English Language & Usage Asked by rosends on November 26, 2020

And I don’t refer to the baseball player.

I was asked today for a word which would indicate the changing of something considered bad into something good. But this isn’t about “improvement.” This is about the transformation, that singular inverting moment. The example given to me was “xxx did not deny he was a racist but insisted that racism, more than a necessary evil was a good thing.” His action of recontextualizing or reunderstanding a negative as a positive — does that have a word?

I could say phrases like “he turned it on its head” or “made it its opposite” or “converts his gyves to graces”, or I could just coin the titular “engooden” but I’d sort of like a real word which, as a specific verb, explicitly crystallizes the idea.

8 Answers

In your example the person isn't really changing something that was bad into something good, that is, changing something that pretty much everyone agrees is bad into something that everyone agrees is good. Like taking some piece of worthless junk and turning it into a work of art, turning a company that was going bankrupt into a profitable one, etc. Rather, he is changing, or trying to change, people's opinions about the thing.

RECORD EXCERPTS —

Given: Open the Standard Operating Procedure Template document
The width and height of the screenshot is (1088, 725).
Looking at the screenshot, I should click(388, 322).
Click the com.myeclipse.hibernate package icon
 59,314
...
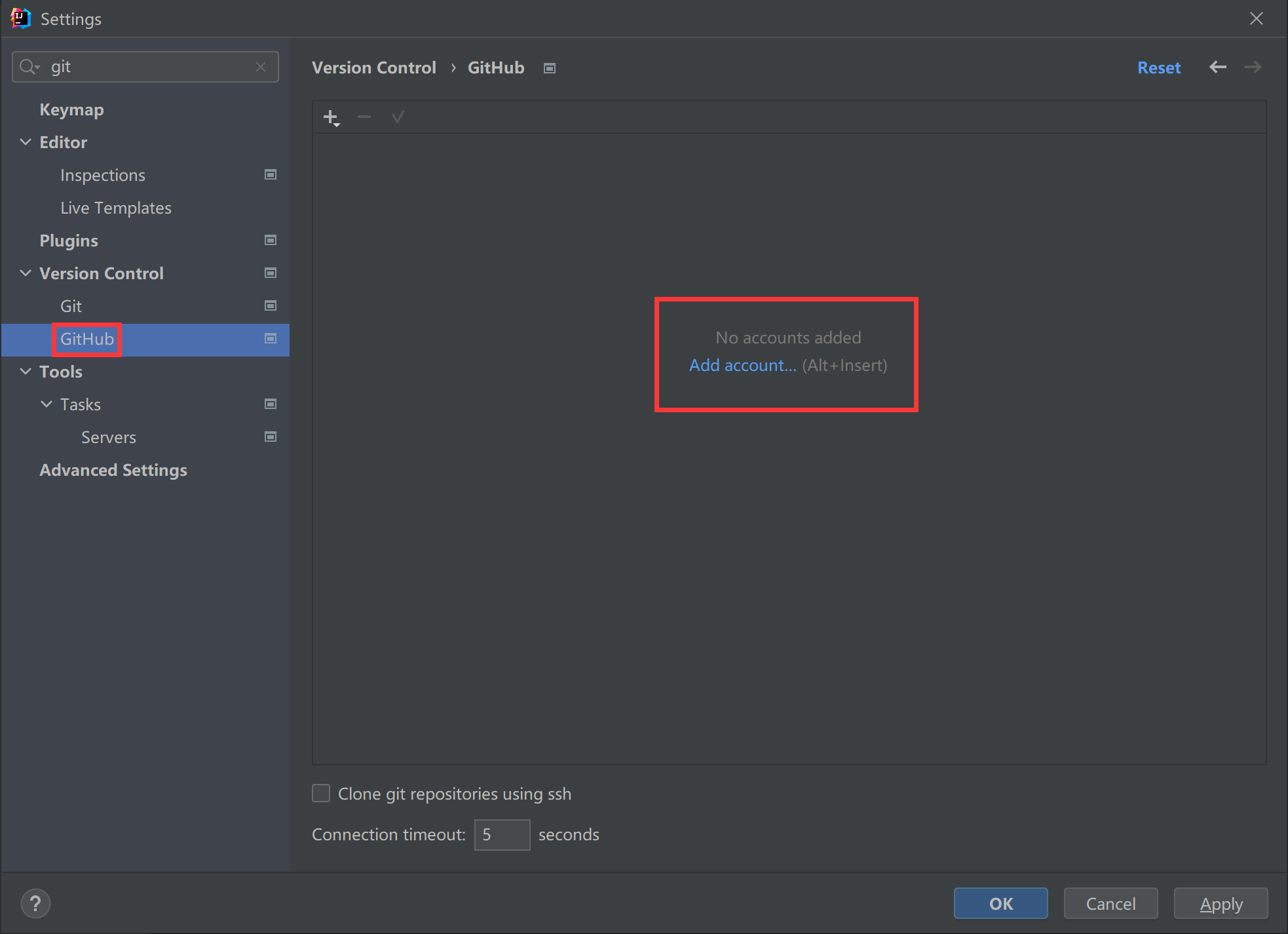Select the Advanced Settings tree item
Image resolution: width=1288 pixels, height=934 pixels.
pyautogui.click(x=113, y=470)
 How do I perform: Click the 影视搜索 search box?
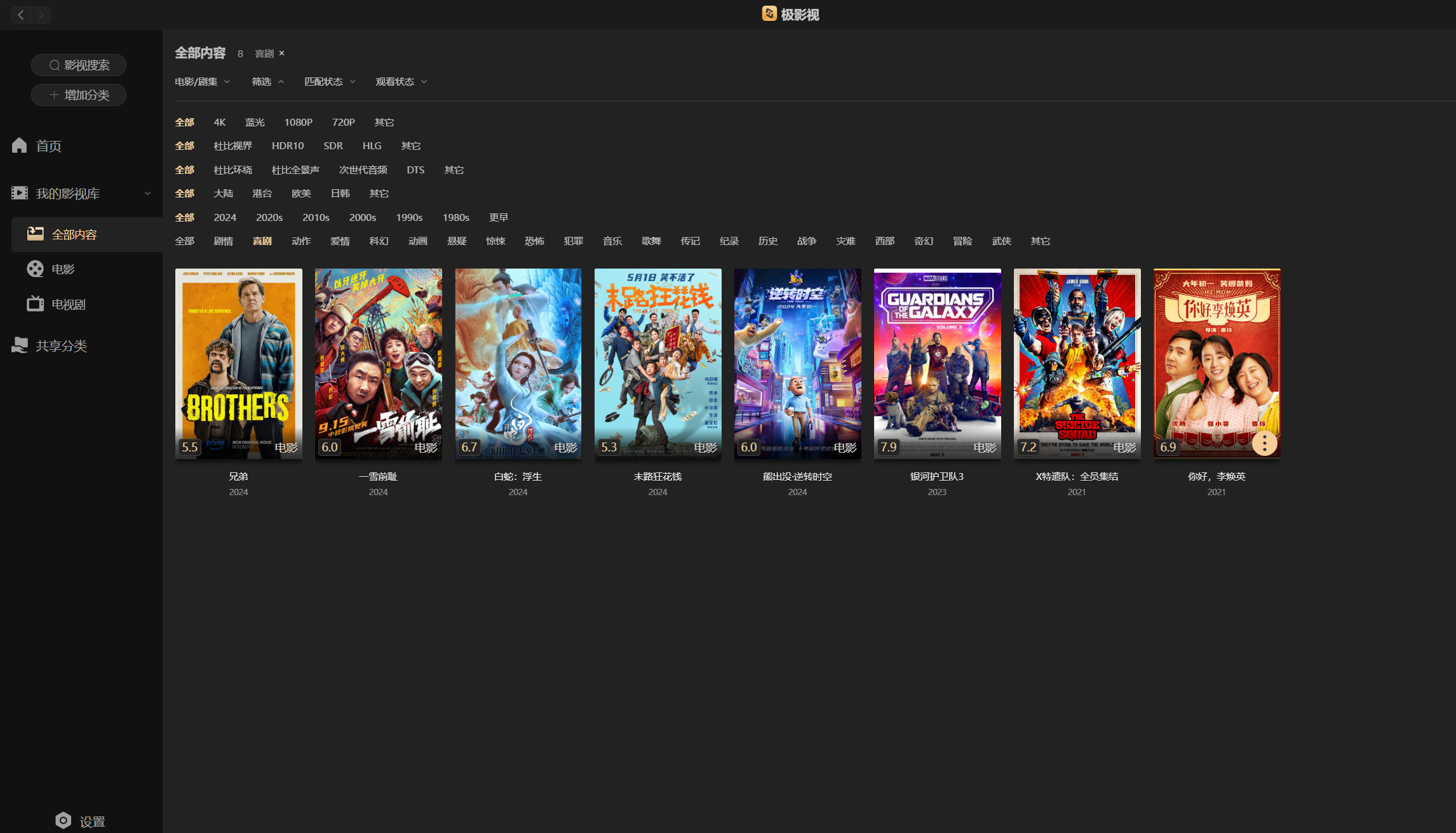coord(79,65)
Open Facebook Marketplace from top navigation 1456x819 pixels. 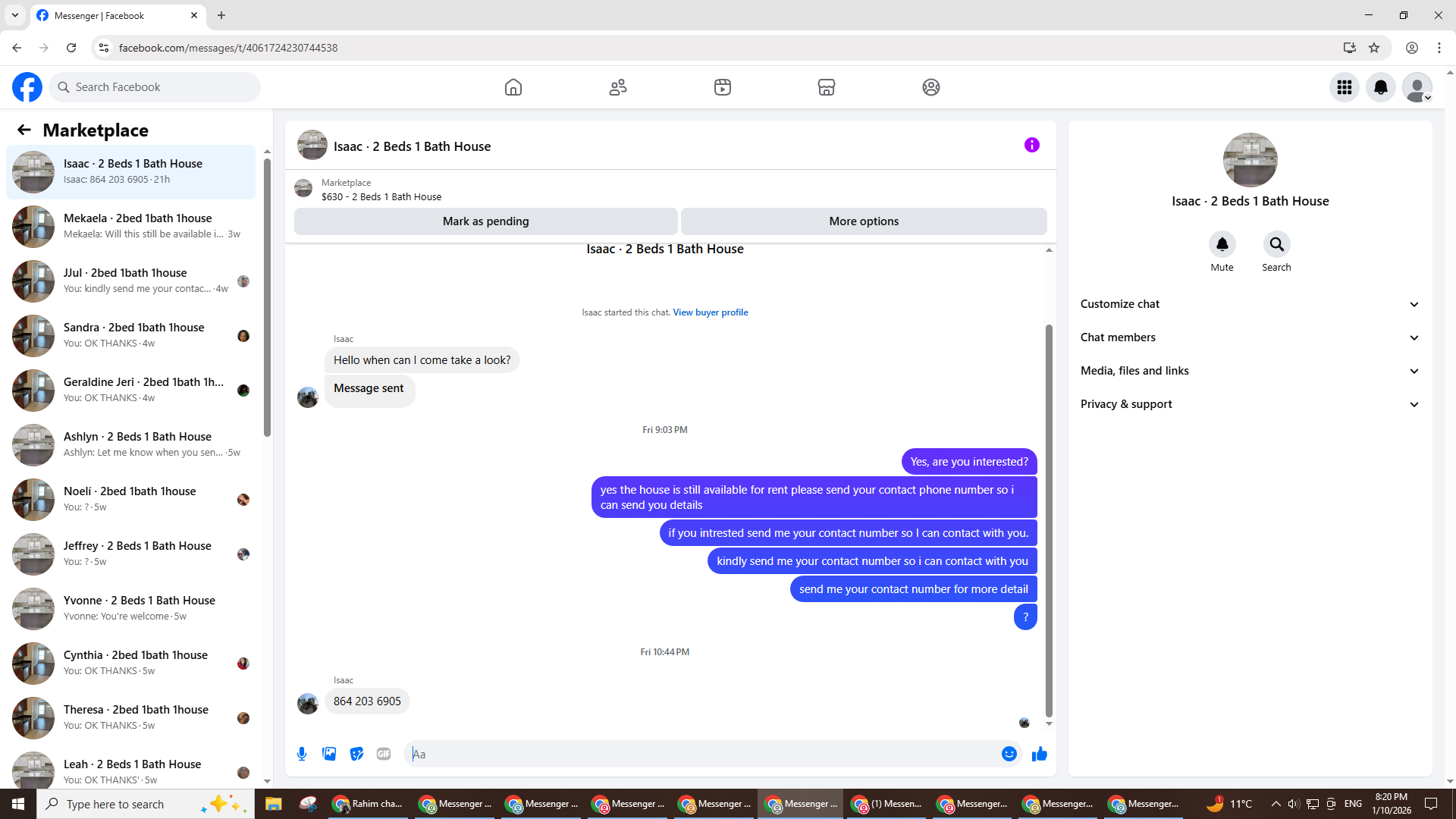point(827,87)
* * *
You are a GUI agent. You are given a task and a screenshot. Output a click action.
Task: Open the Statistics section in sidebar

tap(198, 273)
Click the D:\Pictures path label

EXERCISE INSTRUCTIONS —
(1) Copy from the word-usage question, starting at the words "In your example" and ending after the words "about the thing.".
(2) In the word-usage question, what word does the asker say they could coin for the idea?

ANSWERS TO THE EXERCISE —
(1)
In your example the person isn't really changing something that was bad into something good, that is, changing something that pretty much everyone agrees is bad into something that everyone agrees is good. Like taking some piece of worthless junk and turning it into a work of art, turning a company that was going bankrupt into a profitable one, etc. Rather, he is changing, or trying to change, people's opinions about the thing.

(2) "Engooden."